Scotch makes you contemplative and calm.

Gin makes you mean.

Vodka makes you more likely to vomit.

Malt liquor makes women horny.

Tequila, in excess, makes you crazy.

Tequila, in moderation, uh, nobody knows.

Tiny bubbles in the wine make you feel happy, make you feel fine. (RIP, Don Ho)

Moonshine makes you holler, “hi-de-ho!”

Blatz beer makes you fart.

Dark beer gives you the trots.

Captain Morgan makes you drunk in clever, innovative ways.

Real men don’t drink whiskey that tastes good, ya pussies!

Bourbon makes you want to watch NASCAR and shoot at minorities.

Mostly bourbon makes me want to have more bourbon.

Man, my pop was about as non-NASCAR as you can get (tweed-wearin’ Shakespeare-quotin’ Carl Orff-listenin’ English-teacher type), and he looooved him some Heaven Hill Bourbon. Made him very mellow.

Did he at least yell at kids to get orff the lawn? :smiley:

Likewise there is some loss of natural control by people who’ve had bariatric surgery (stomach staple RnY). The stuff passes through you’re pouch into the intestines very quickly. Bariatric patients are warned about this (at least, our little class was).

The first study where they effectively hid which booze the boozers were getting - that was impressive, especially since the vodka and bourbon gave the different results. Otherwise, it would sure make sense to suspect that people who deliberately go out looking for one kind of booze versus another are looking for different results - hence, different results, duh.

Nope, never had the joy of a tequila hangover. Never wanna.

Just goes to prove that old adage: “Know thy enema.”

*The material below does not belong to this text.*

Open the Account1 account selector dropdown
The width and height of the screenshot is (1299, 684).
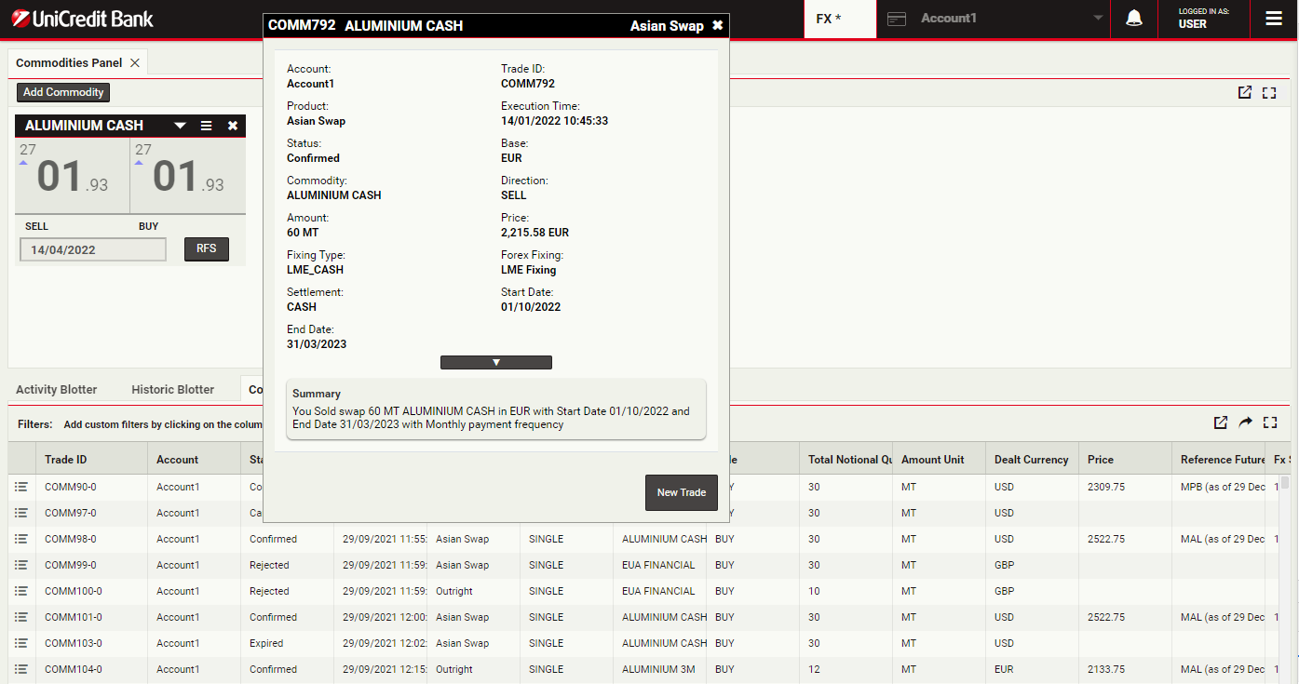point(993,19)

There is another element to this. Capillaries from the small intestine drain into the portal circulation, which passes through the liver en route to the rest of the body, since in the normal course of things, that’s how things get absorbed from the gut. The liver breaks down a large portion of the alcohol thus absorbed (this is called the “first pass effect” in pharmacology). The blood flowing to the colon does not pass through the liver on its way back to the heart, since normally the only stuff absorbed in the colon is water, which does not need “detoxifying”.

Thus, alcohol absorbed via the colon goes directly into the systemic circulation, without the protective effect of the liver.

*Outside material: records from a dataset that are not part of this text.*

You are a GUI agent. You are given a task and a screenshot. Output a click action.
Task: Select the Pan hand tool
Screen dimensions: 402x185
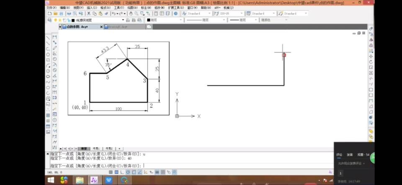[x=131, y=13]
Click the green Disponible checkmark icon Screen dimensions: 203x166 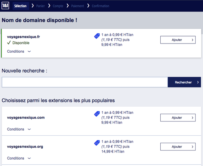pos(9,43)
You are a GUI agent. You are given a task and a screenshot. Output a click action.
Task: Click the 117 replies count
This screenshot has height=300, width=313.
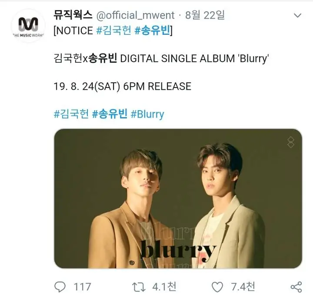point(83,287)
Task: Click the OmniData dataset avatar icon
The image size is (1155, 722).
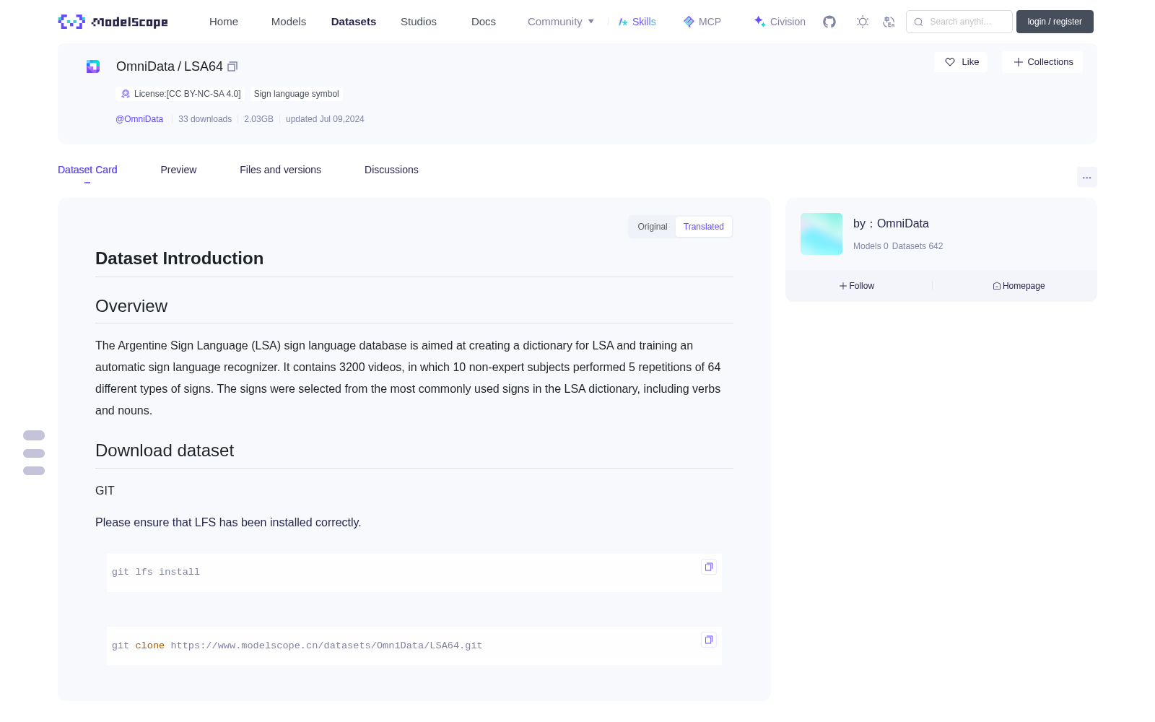Action: point(93,66)
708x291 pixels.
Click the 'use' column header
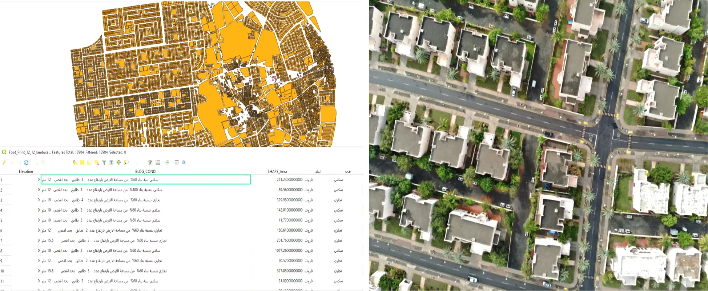pos(348,172)
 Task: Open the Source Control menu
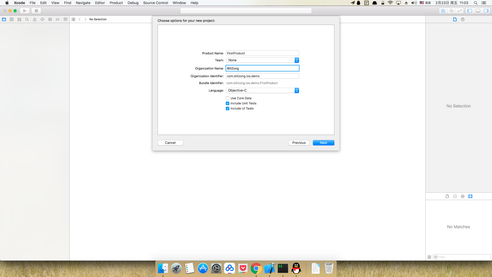pyautogui.click(x=155, y=3)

We have copies of Beer Street and Gin Lane hanging in the hallway!

I’m really seeing a concept for a new Bangkok bar. Alcohol enemas administered by a cutie. :smiley:

I’m not a heavy drinker, but I drink quite regularly.
I don’t think drinking beer or wine can be compared to drinking 40% alcohol (such as gin, whiskey or vodka).
Anyway, FWIW, I never become mean no matter what I drink. I either become happy and ligh-headed, or mellow, or tired and sleepy, or horny. My drinking experience includes wine, beer, vodka, gin, & arak (a mid-eastern 40%-alcohol beverage), all in moderation.

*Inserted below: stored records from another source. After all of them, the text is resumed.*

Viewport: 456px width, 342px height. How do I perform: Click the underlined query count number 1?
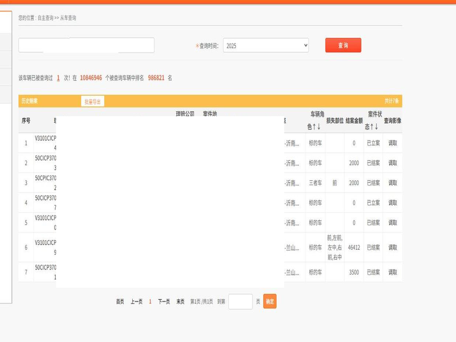[x=58, y=78]
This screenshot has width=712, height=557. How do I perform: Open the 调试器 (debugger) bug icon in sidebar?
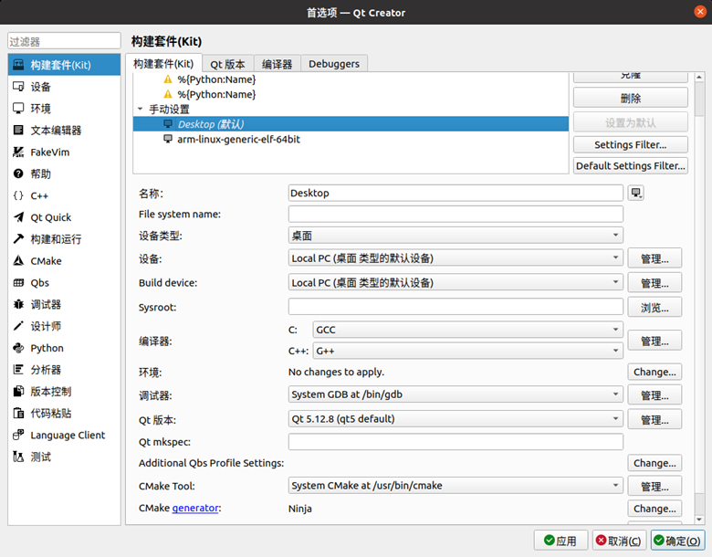tap(18, 304)
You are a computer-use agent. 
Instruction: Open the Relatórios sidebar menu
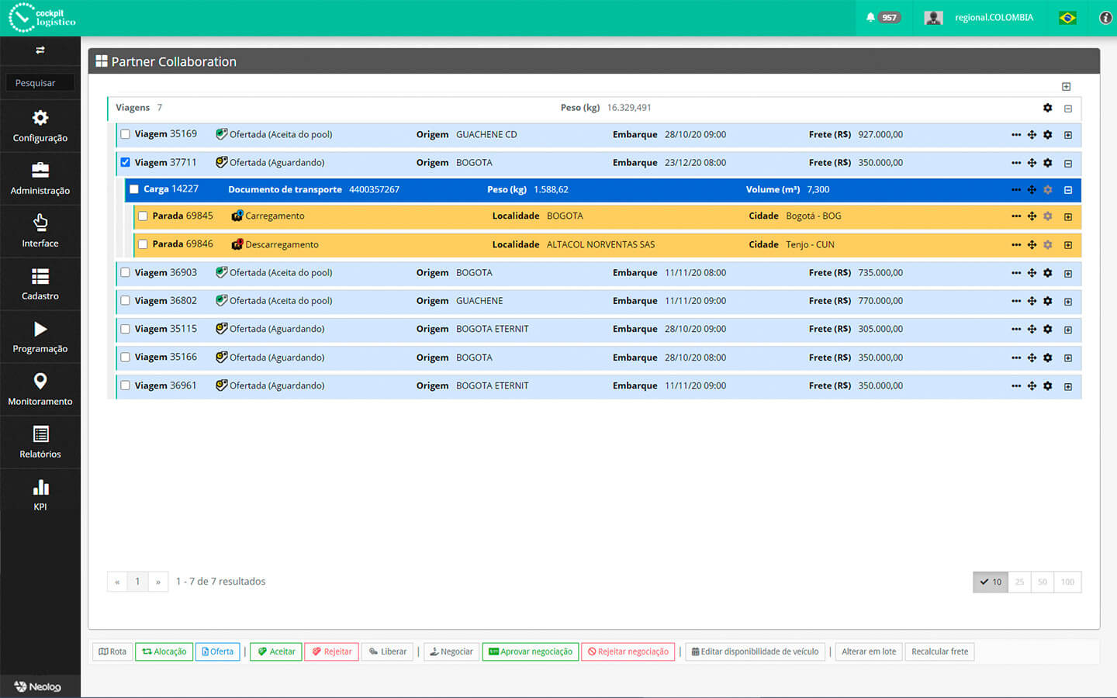pos(40,442)
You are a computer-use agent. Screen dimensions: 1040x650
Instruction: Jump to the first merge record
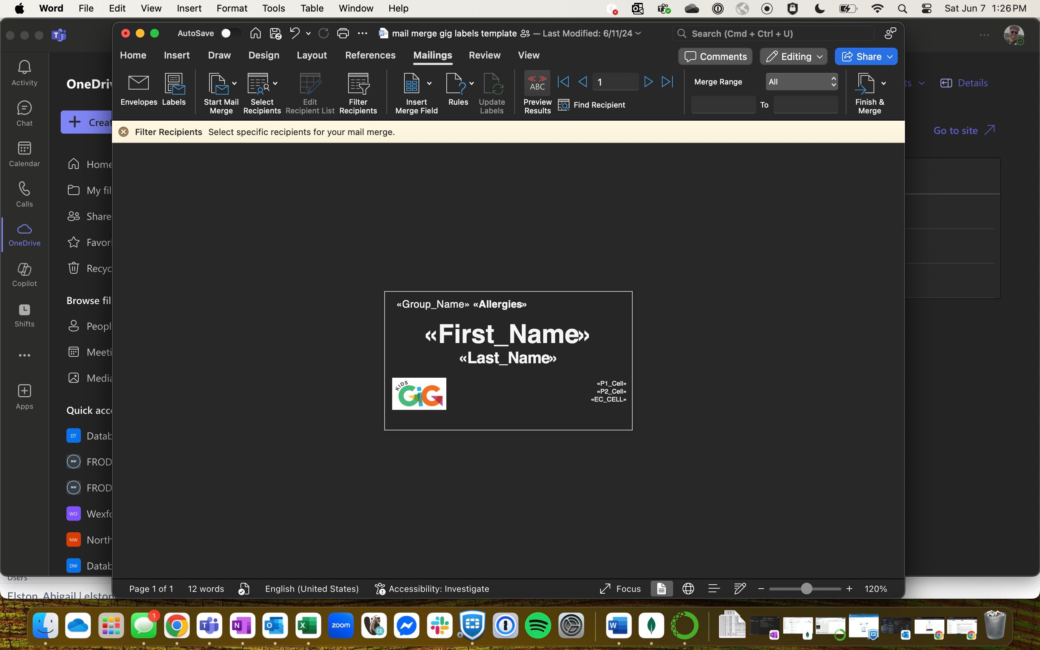coord(563,82)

I’m familiar with Gin Lane but I’d never seen Beer Street. An interesting comparison. Thanks for the link.

“We have met the enema, and he is arse.”

I hope I wasn’t the only one to read the article and immediately think of Milk and Cheese, by Evan Dorkin. (Gin makes a man mean. So let’s booze up and riot!)

According to the student newspaper I saw when on campus for my reunion last weekend, taking alcohol by the anus is calling “boofing” (at Oberlin College, at least).